Сентябрь вообще был для меня сплошным праздником. Даже когда мы убирали огород. Теперь нас было пятеро и работалось весело. К тому ж все время по-летнему жарило солнце, земля была сухая, теплая: «хоть купайся в ней!» — приговаривал отец, заставляя нас получше рыться в грядках, и мы старались вовсю. С раннего утра на огородах было полно людей, горели костры, сытно пахло дымом и печеной картошкой. Здорово было — понатаскать к костру побольше сухого шира, картошника, звонких подсолнечных дудок, все разом взвалить на огонь и смотреть, как из этого вороха валит дым, сначала густой белый, потом желтоватый — и купаться в этом дыму, — как с треском прорывается наверх жаркое пламя и охватывает весь ворох. Мелко и густо трещит тогда на пламени шир, «стреляют» подсолнечные дудки, кружатся в воздухе сгоревшие листья картошника, воздух вокруг костра переливается голубым маревом, и его прозрачные тени тепло и весело плещутся по земле. А вечерами мы собирались в одонках и опять жгли костры и пекли картошку. Костер разводили на большом выжженном пне, сами усаживались вокруг и начинались разговоры о ведьмах и домовых, о покойниках, что выходят по ночам из могил, или о дезертирах: они, по слухам, до сих пор скрываются в Монашенской роще и в Богатом. Сидишь, слушаешь, смотришь украдкой на черноту ночи за светом костра — и кажется, за твоей спиной притаился кто-то таинственный и страшный, — и ты жмешься поближе к ребятам, а самому так хорошо от собственного страха и по-настоящему боишься только одного — вот кто-то скажет, что пора идти по домам.

 

...А потом отец привел мачеху. Нет, не тетя Поля — сам отец стал строже с нами. Только выйдем побегать, а он уже на улице: «Витькь, Петькь, Женькь — марш домой!»

 

— Марш домой! — повторяет отец, но на этот раз мы его не слушаемся: будь потом что будет, а немцев пригоняют не каждый день!
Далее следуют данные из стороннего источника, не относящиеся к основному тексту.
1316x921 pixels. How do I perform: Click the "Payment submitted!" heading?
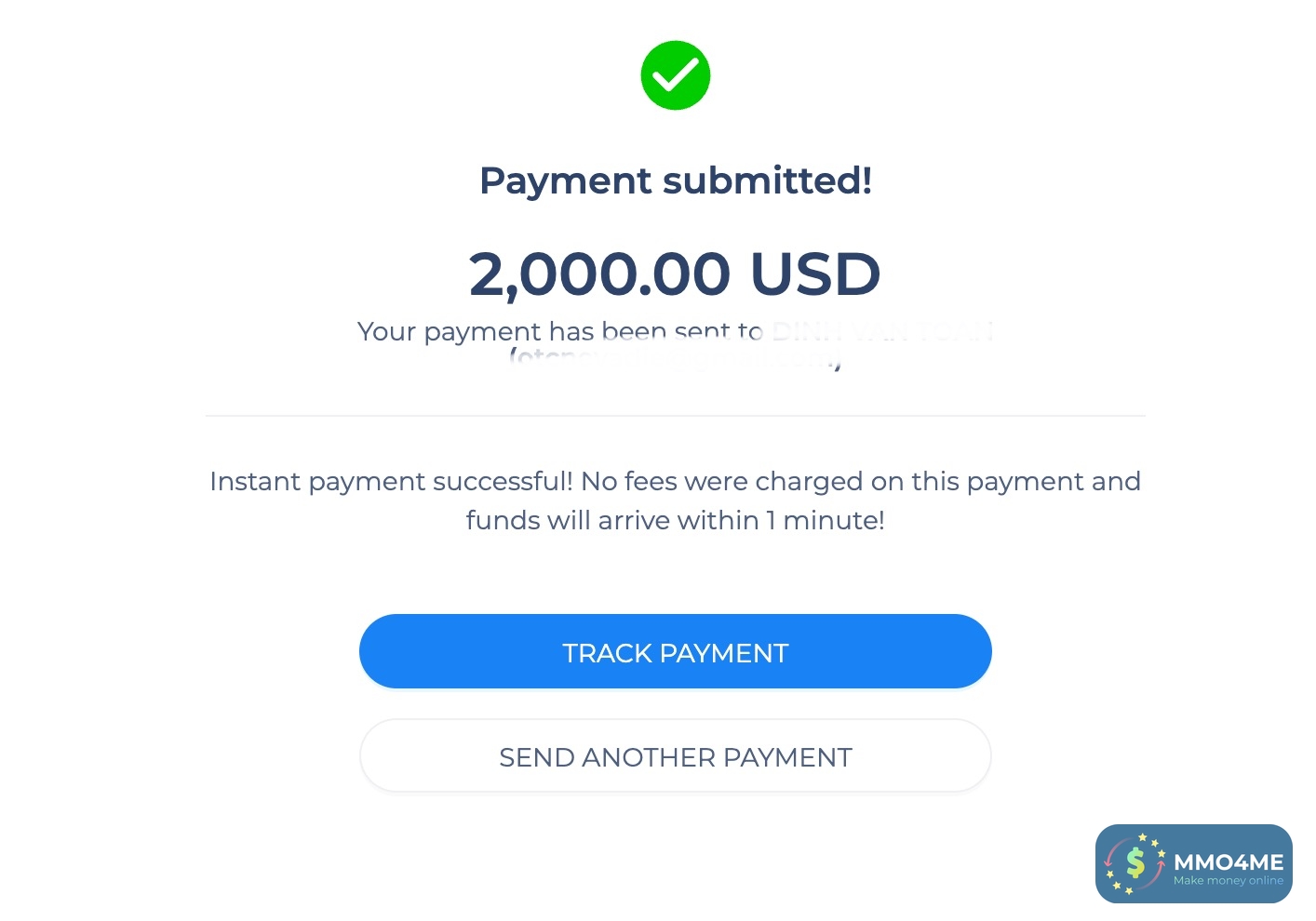pyautogui.click(x=675, y=180)
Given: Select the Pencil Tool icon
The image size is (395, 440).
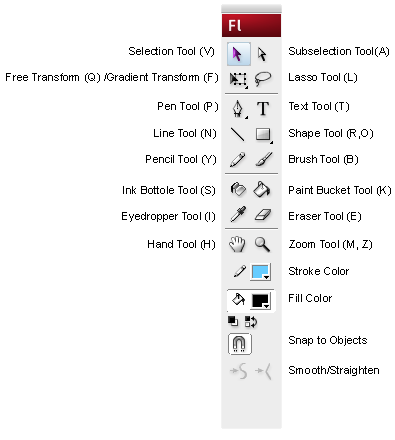Looking at the screenshot, I should pyautogui.click(x=238, y=159).
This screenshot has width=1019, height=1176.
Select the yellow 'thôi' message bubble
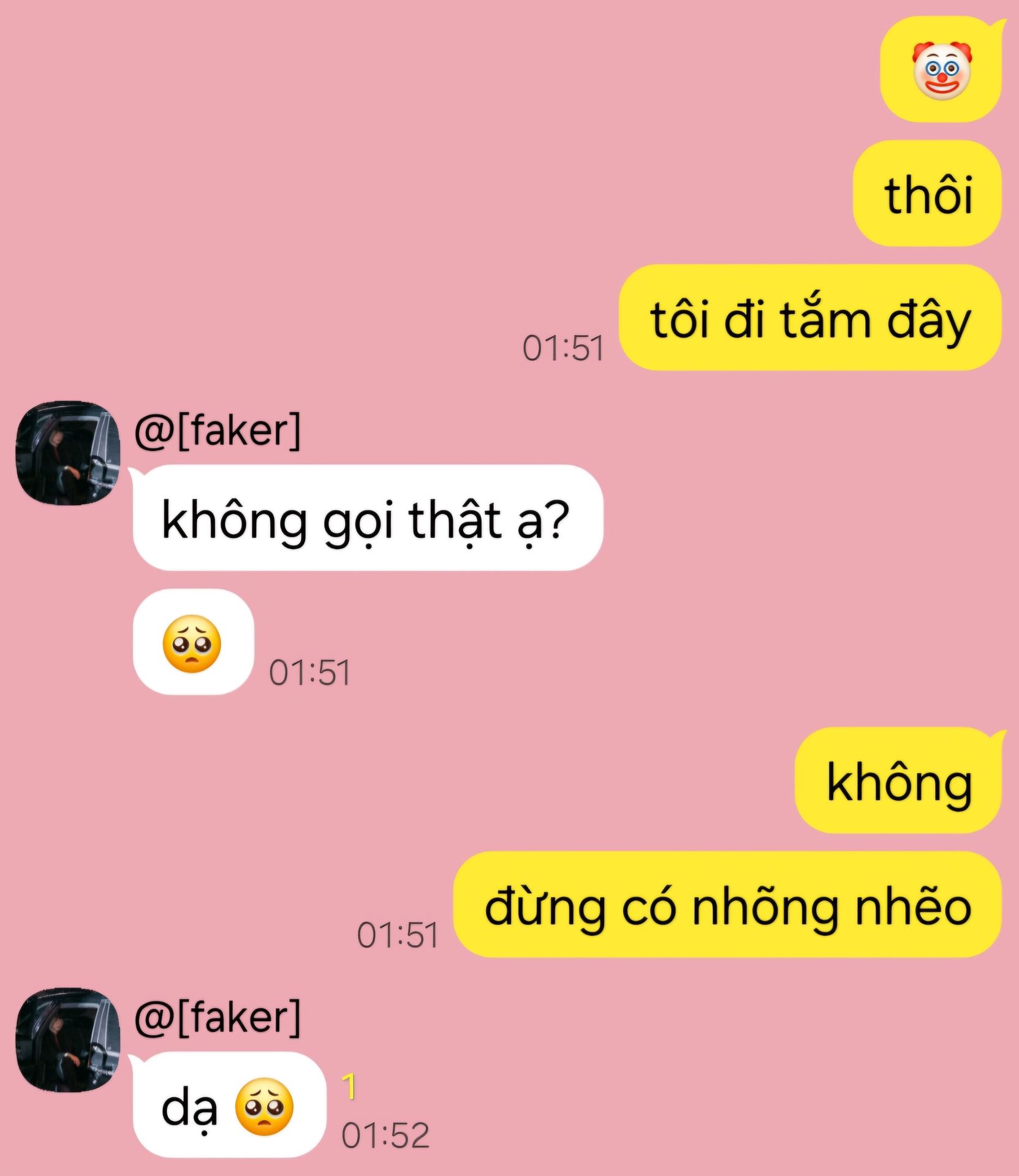click(927, 194)
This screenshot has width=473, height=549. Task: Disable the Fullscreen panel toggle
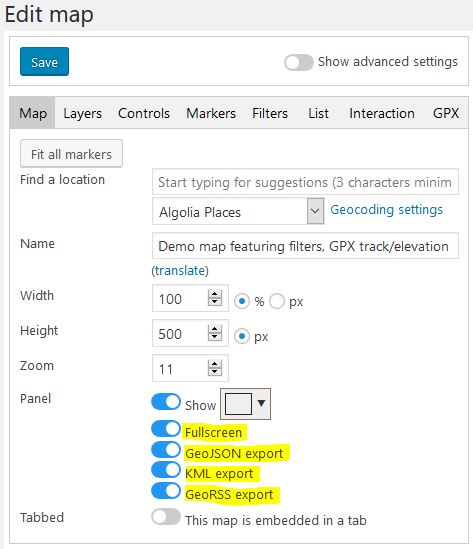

Колонна останавливается хат за десять от нас, на небольшом выгоне. Харитон объявляет, что пленные определяются на постой на все время работы, а на какой срок их прислали, он сам еще не знает; на каждого пленного завтра из колхозной кладовой выдадут продукты хозяева должны варить постояльцам еду.

— Не смеши курей, Харитон, они за день слопають твою пустую кладовку, а нам их кормить нечем, самим жрать нечего! — наперебой кричат бабы, но председатель отмахивается: замолчите, мол.

Стали распределять: по два, по три, по четыре немца на двор — у кого какая хата. Бабы, пока не доходит до их двора очередь, высказывают друг перед другом недовольство, клянут и пленных, и тех, кто надоумил их прислать: без них бурак выкопают, не первый раз; но потом смолкают и даже с любопытством ждут, сколько и каких к ним поставят.

 

К нам Харитон назначил двух. Один оказался сутулым стариком с большим крючковатым носом и маленькими цепкими глазами — вылитый кобчик. За ним из строя вышел молодой белобрысый немец, высокий и до того тощий, что шинель висела на нем, как на кресте огородного пугала.

Ни отец, ни мачеха не пришли на выгон. Харитон велит нам отвести домой наших пленных.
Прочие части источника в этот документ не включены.